▸ **INPUT MATERIAL**:
--*--
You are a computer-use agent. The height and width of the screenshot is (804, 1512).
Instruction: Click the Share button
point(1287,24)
--*--
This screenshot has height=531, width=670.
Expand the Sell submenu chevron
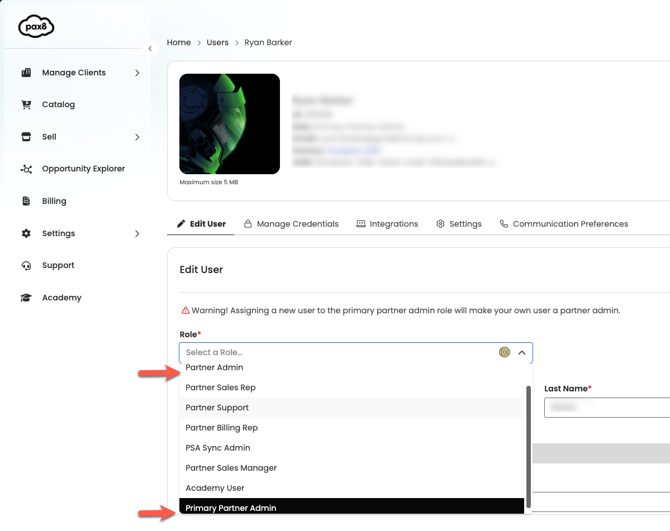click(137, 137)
--*--
▸ **EXERCISE**: Reproduce the material, starting with the line that contains "This screenshot has height=531, width=670." and going on through the line that contains "click(137, 137)", both included. Leave the pictures out of your answer.

▸ **CORRECT RESULT**:
This screenshot has height=531, width=670.
Expand the Sell submenu chevron
click(137, 137)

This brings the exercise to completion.